[WORK TASK]:
The copy should run from the line containing "Given: Open the Impact ホエイ プロテイン ティラミス title" through the last line of the entries below, exactly as written, with pictures omitted.

[DATA SECTION]:
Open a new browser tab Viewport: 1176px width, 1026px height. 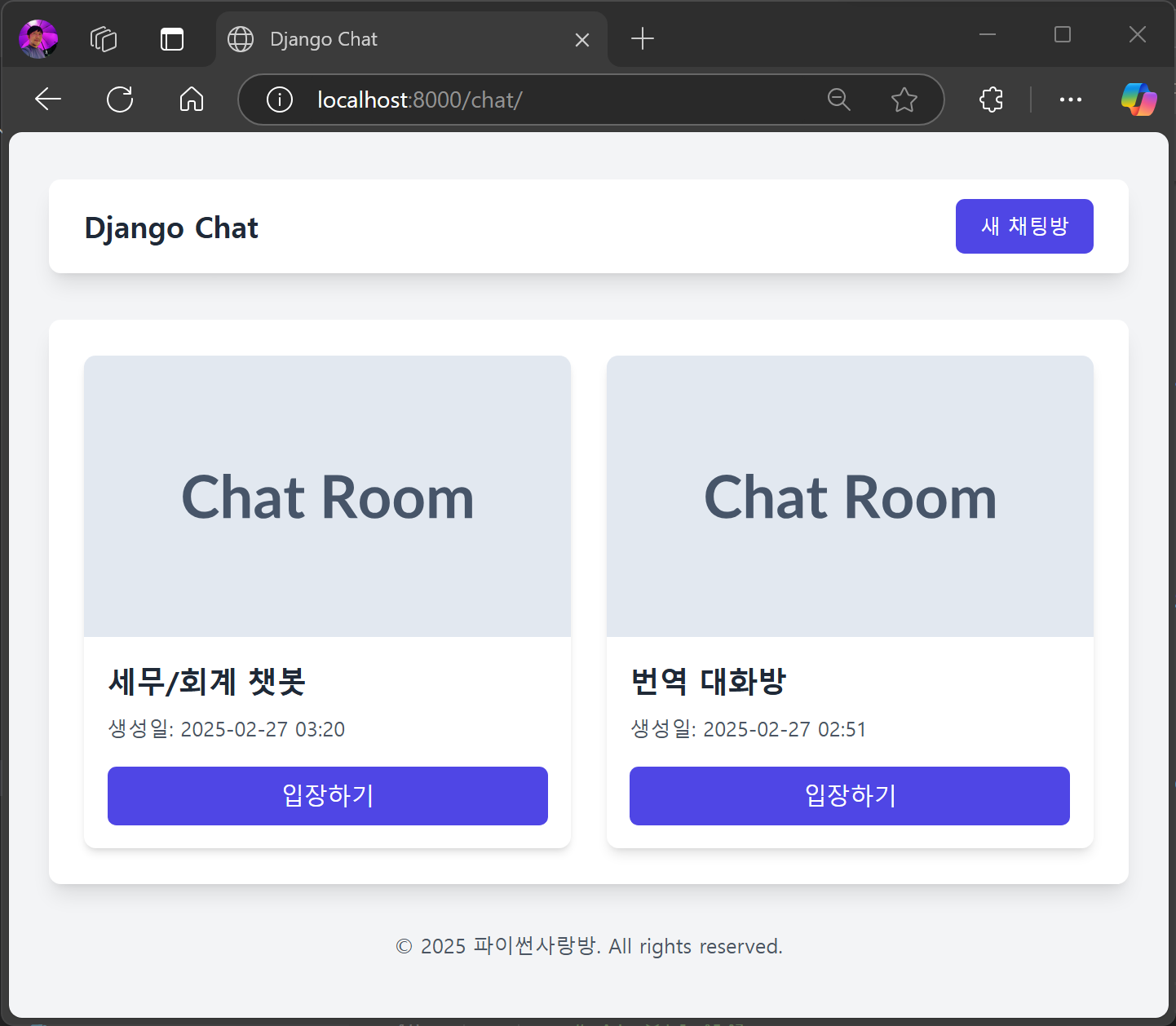tap(642, 38)
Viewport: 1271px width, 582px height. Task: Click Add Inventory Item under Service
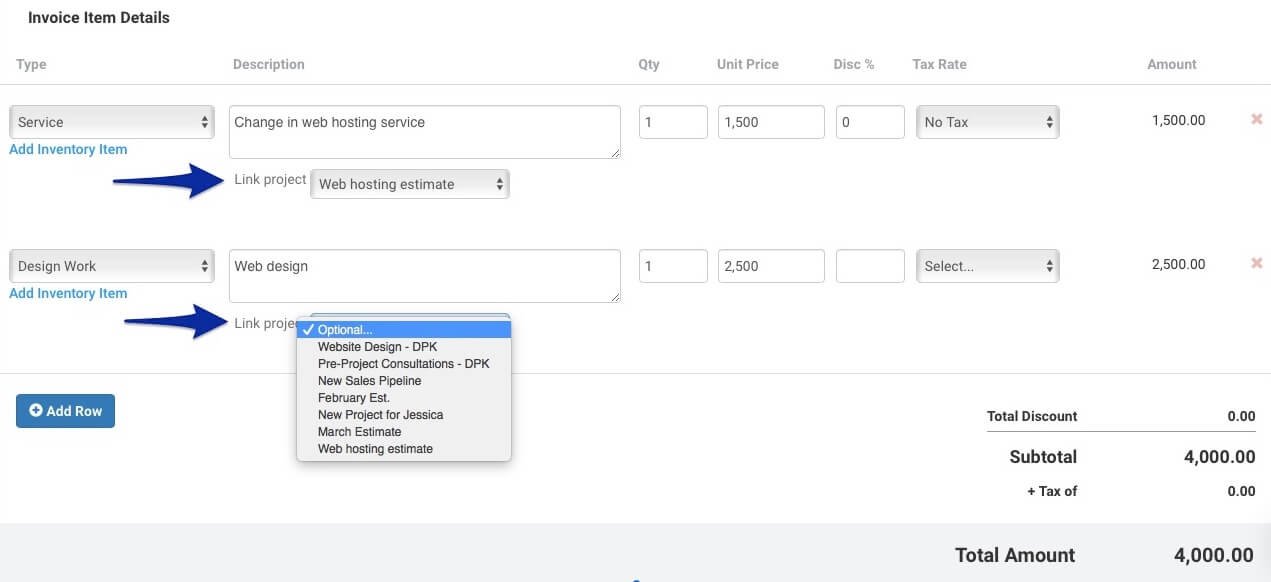coord(68,148)

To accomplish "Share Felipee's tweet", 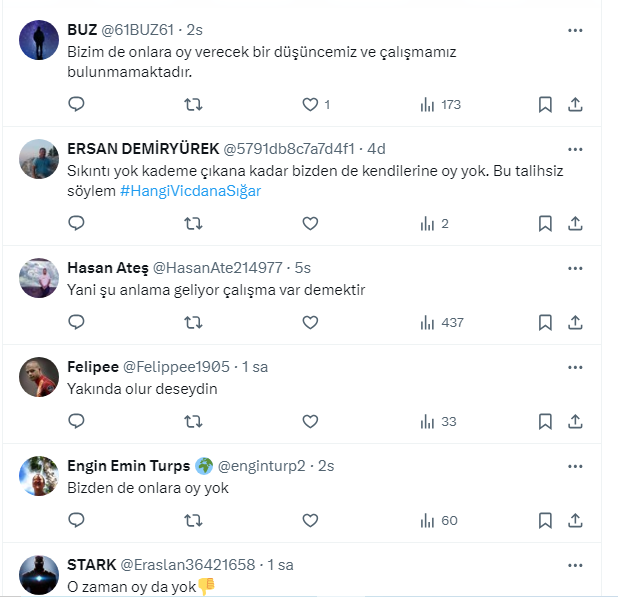I will (x=576, y=421).
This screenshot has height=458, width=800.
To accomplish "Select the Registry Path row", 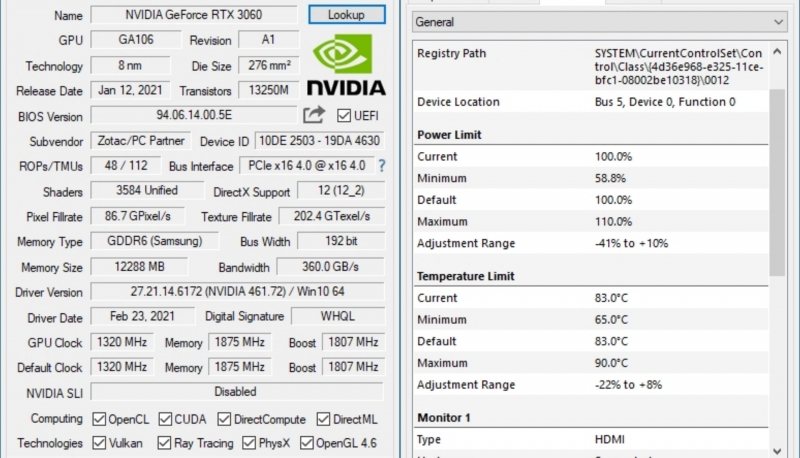I will [590, 66].
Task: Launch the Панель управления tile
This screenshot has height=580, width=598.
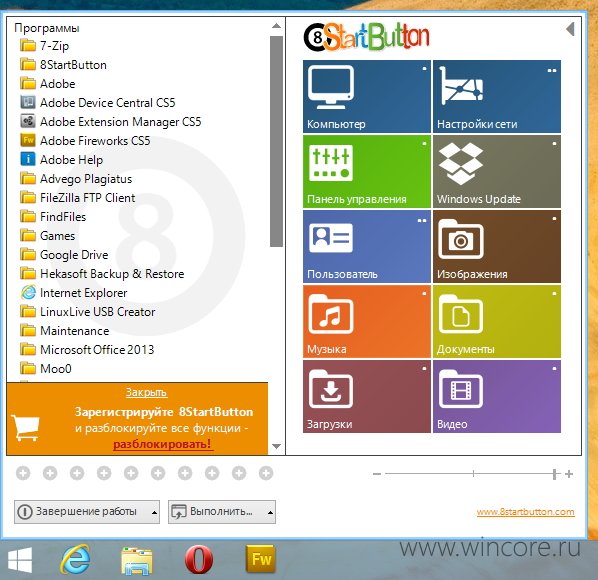Action: 367,171
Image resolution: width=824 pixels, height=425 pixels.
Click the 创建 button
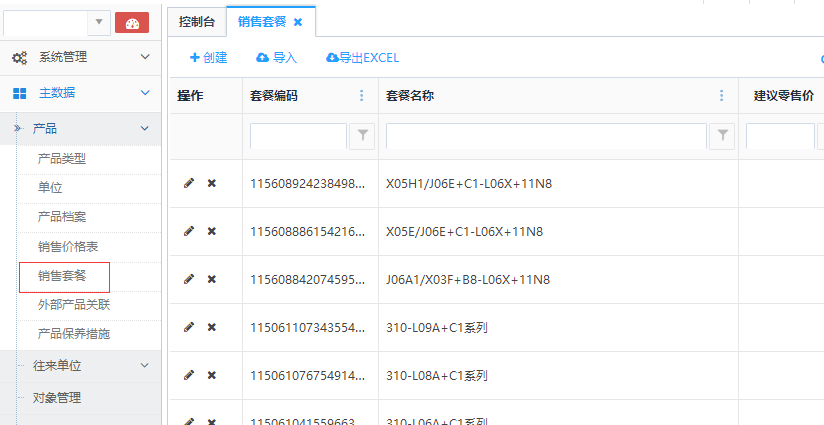tap(208, 58)
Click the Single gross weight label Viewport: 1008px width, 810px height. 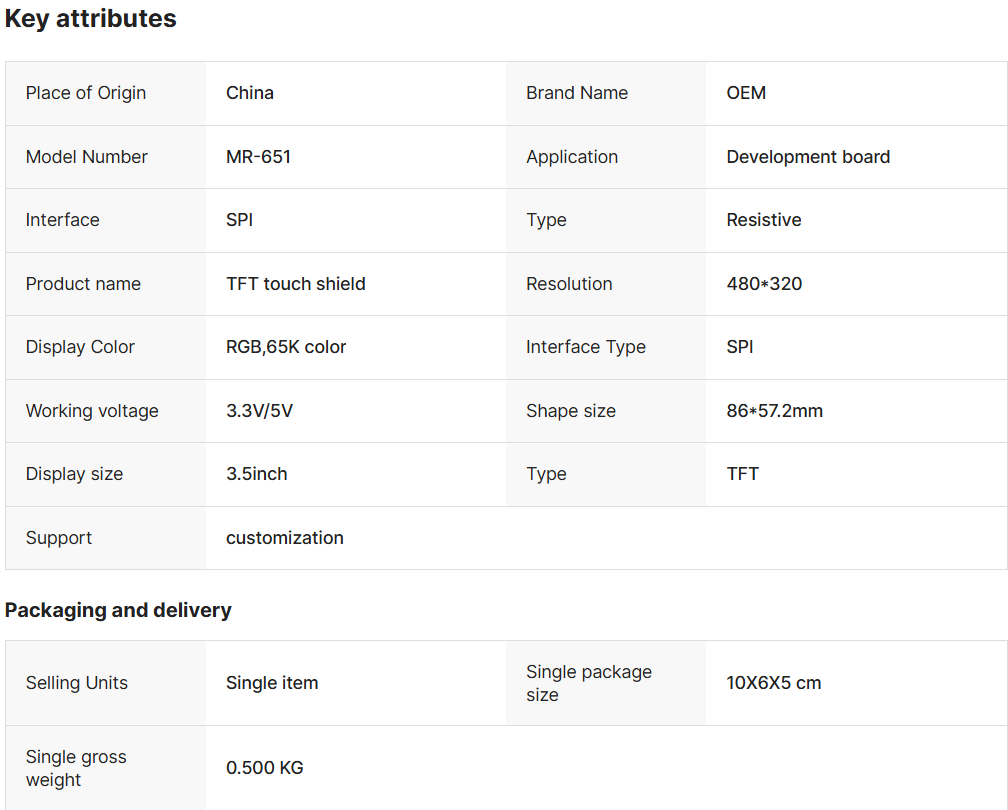point(76,768)
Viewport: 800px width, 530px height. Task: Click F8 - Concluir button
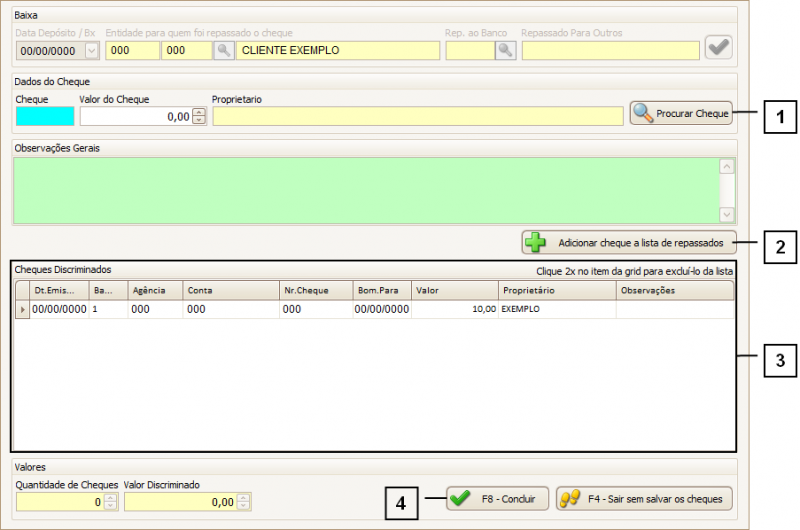click(x=492, y=498)
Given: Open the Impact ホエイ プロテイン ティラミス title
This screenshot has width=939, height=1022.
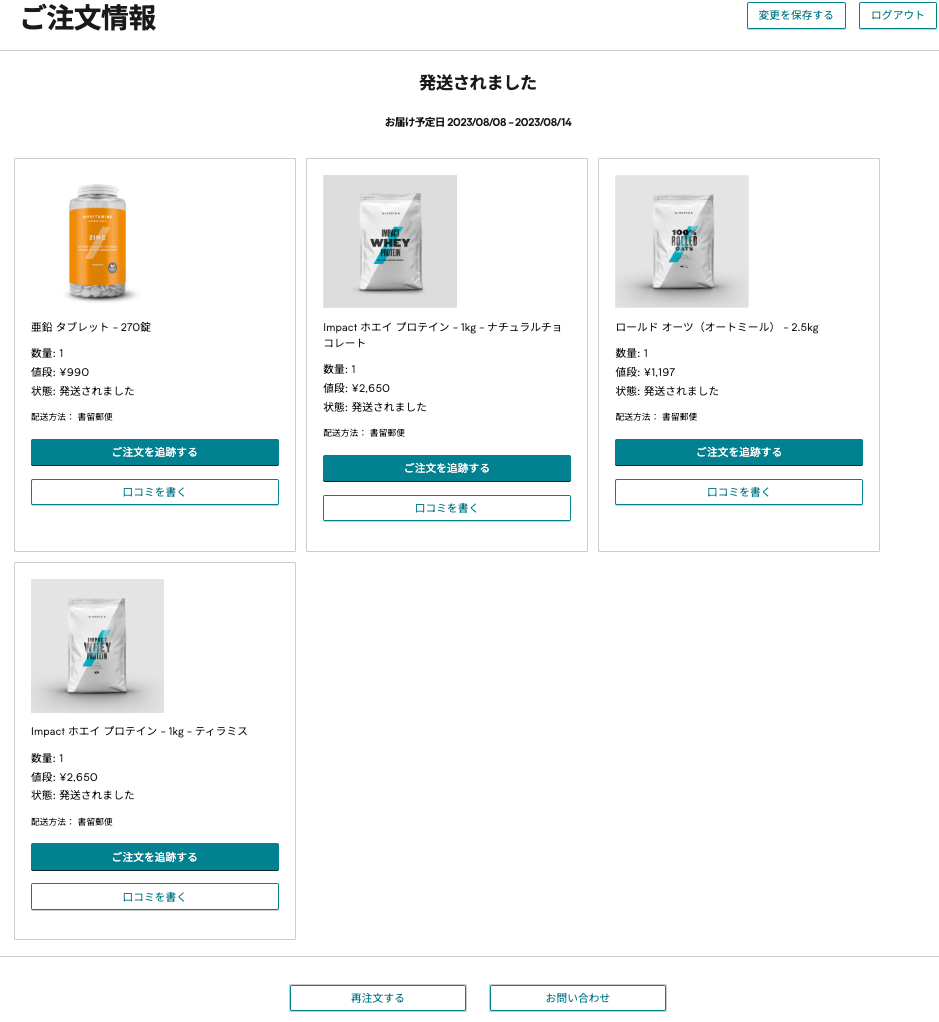Looking at the screenshot, I should (x=139, y=731).
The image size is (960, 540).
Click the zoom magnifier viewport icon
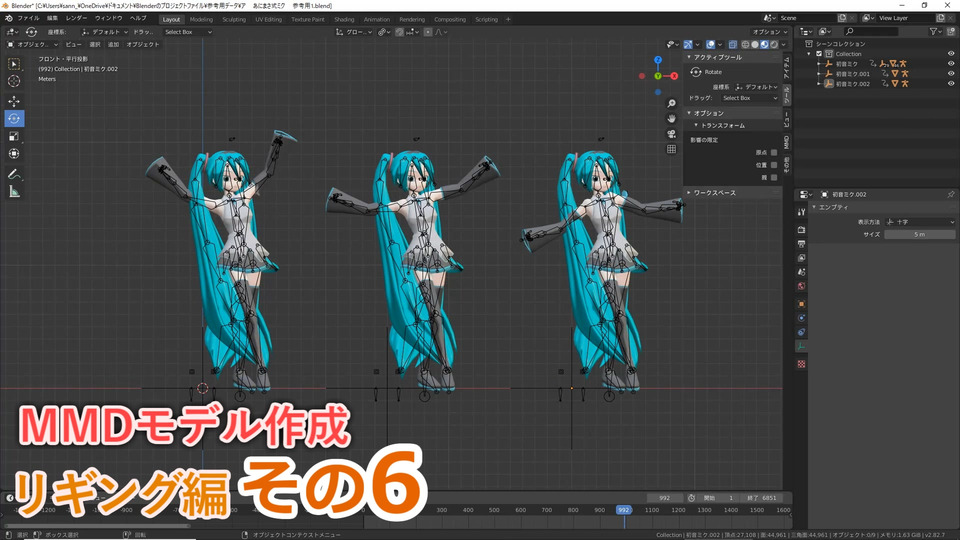click(x=671, y=103)
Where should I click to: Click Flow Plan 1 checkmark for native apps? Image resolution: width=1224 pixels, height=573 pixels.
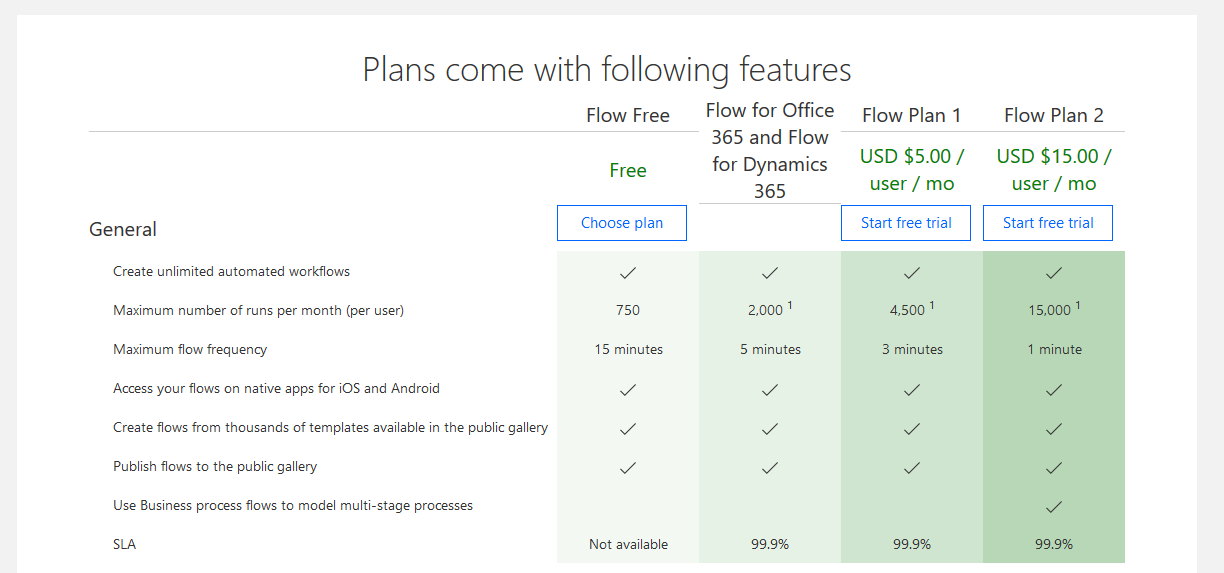click(912, 389)
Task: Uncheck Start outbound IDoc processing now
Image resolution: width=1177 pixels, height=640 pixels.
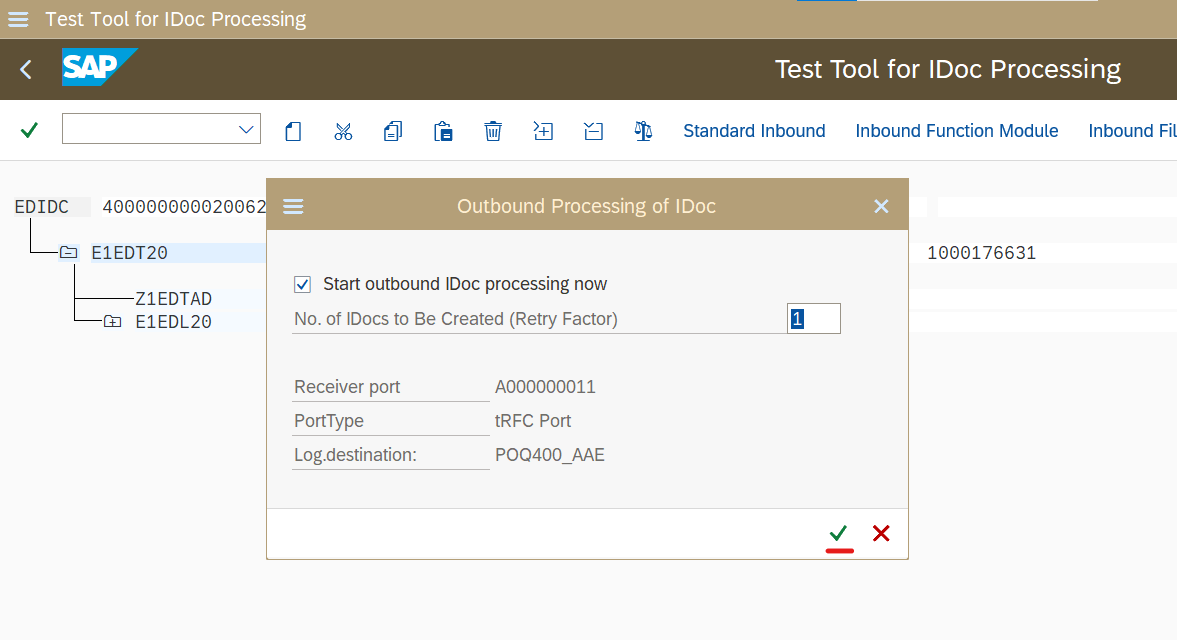Action: pyautogui.click(x=303, y=284)
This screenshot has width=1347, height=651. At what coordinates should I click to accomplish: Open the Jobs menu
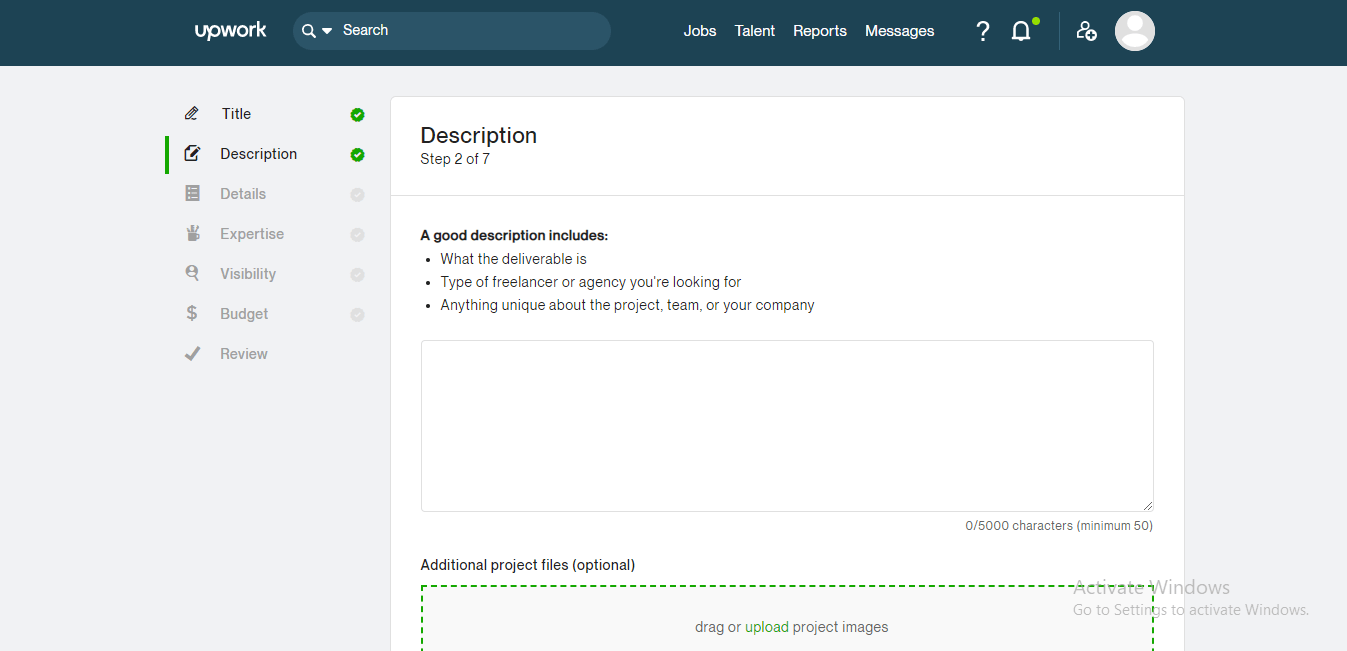(699, 31)
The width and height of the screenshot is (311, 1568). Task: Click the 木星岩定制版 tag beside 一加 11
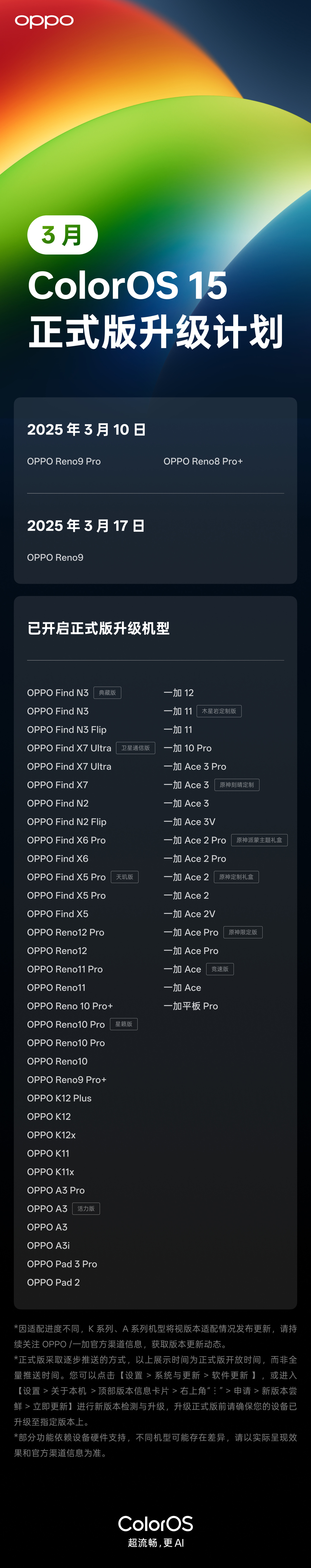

[PROBLEM SOLUTION]:
Given: Open the Impact ホエイ プロテイン ティラミス title
This screenshot has width=939, height=1022.
Looking at the screenshot, I should (x=139, y=731).
The image size is (960, 540).
Click the zoom magnifier viewport icon
click(x=671, y=103)
Where should I click to: Click Flow Plan 1 checkmark for native apps? Image resolution: width=1224 pixels, height=573 pixels.
click(912, 389)
Task: Uncheck Start outbound IDoc processing now
Image resolution: width=1177 pixels, height=640 pixels.
Action: pyautogui.click(x=303, y=284)
This screenshot has width=1347, height=651. At what coordinates should I click to accomplish: Open the Jobs menu
(699, 31)
The width and height of the screenshot is (311, 1568). Task: Click the 木星岩定制版 tag beside 一加 11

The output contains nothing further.